Badan Meteorologi, Klimatologi, dan Geofisika (BMKG) menyebutkan perubahan iklim meningkatkan risiko curah hujan ekstrem yang menjadi salah satu penyebab banjir di Jabodetabek.
"Pengkajian data historis curah hujan harian BMKG selama 150 tahun (1866-2015), terdapat kesesuaian tren antara semakin seringnya kejadian banjir signifikan di Jakarta dengan peningkatan intensitas curah hujan ekstrem tahunan sebagaimana terjadi pada 1 Januari 2020," kata Deputi Klimatologi BMKG Herizal di Jakarta, Jumat.
Curah hujan ekstrem lebih dari 150 mm/hari yang turun cukup merata di wilayah DKI Jakarta telah memicu banjir besar seperti 2015 dan 2007.
Data 43 tahun terakhir di wilayah Jabodetabek, curah hujan harian tertinggi per tahun mengindikasikan tren kenaikan intensitas 10-20 mm per-10 tahun.

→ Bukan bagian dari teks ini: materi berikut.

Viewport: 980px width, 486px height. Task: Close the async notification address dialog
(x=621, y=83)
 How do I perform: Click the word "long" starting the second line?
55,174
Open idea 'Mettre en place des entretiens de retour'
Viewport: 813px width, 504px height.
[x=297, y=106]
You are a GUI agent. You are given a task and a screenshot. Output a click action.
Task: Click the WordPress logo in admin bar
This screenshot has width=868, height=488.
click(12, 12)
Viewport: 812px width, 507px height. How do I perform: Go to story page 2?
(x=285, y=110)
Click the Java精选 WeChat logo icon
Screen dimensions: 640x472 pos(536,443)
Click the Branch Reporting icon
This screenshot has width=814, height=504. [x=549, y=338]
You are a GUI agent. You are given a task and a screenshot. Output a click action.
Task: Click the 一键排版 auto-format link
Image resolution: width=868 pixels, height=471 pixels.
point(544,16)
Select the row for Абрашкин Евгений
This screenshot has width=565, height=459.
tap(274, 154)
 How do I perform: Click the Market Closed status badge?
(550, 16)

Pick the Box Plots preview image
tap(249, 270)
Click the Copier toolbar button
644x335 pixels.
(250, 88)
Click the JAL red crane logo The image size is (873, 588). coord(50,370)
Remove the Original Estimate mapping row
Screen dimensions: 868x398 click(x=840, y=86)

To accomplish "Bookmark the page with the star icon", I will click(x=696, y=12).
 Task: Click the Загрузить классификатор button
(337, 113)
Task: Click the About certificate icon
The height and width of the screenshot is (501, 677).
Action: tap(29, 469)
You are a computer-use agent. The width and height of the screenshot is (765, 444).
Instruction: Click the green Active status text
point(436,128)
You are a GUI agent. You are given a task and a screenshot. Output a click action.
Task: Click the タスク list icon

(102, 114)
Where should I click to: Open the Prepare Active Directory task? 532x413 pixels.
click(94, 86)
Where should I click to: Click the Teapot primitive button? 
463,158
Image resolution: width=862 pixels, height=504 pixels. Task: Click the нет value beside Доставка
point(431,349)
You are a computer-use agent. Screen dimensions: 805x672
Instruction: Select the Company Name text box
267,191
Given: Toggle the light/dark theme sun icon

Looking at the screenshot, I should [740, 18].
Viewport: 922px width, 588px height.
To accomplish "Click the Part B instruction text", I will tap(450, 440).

Analisis statistik ekstrem data series 150 tahun Stasiun Jakarta Observatory BMKG untuk perubahan risiko dan peluang terjadinya curah hujan ekstrem penyebab kejadian banjir dengan perulangan sebagaimana periode ulang kejadian 2014, 2015, termasuk bila kejadian 2020 diperhitungkan, di Jakarta menunjukkan bahwa peningkatan 2-3 persen bila dibandingkan dengan kondisi iklim 100 tahun lalu.
"Hal ini menandakan hujan-hujan besar yang dulu jarang, kini lebih berpeluang kerap hadir pada kondisi iklim saat ini," katanya.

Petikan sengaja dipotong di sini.